In terms of freshness, the beans will last 3-4 weeks (but you would probably have to adjust the fineness of the grind as they age). So 2 doubles a day (say 16g minimum each) will mean that a 250g bag will last only a week or so. At that rate you could buy 2 or 3 different coffees at a time and alternate, which is what I often do. One good thing about roasters like HasBean is that they put the roast date on the bag, so that you will always know when you need to use a batch of beans up.

A Porlex is amazingly good value for money, but may not be able to fit 2 doubles' worth of beans at a time, resulting in 2 longish (c. 2 minutes) turns at the handle. Worth it at the end, though.


----------



## Glenn (Jun 14, 2008)

Welcome to Coffee Forums UK Ian

It looks like you've posted some good questions judging by the number of responses so far.

Plenty of food for thought now...


----------



## series530 (Jan 4, 2013)

Thanks everyone, your help and suggestions have been much appreciated. I am convinced now (not that I needed much to convince me in the first place!).

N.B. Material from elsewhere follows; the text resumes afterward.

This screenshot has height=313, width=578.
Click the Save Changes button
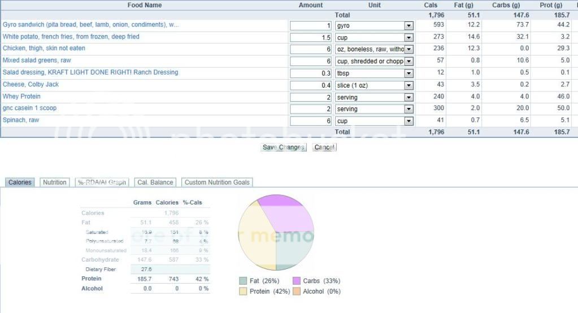tap(284, 147)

I can never come up with good ideas for presents for my birthday so I have agreed with my wife that I can have a grinder. It's timed pretty nicely as the big day is only a week or so away.

We dropped in to Waitrose this morning and bought the cheapest beans that they offer and will use these as a vehicle for setting up the machine. The beans say "best before December 2013". They come in a foil wrap .... how can they possibly stay fresh for that long? I can only assume that they are the typical supermarket fare that has been mentioned on this thread and are not up to much (aside from setting up a grinder)... or am I still missing something?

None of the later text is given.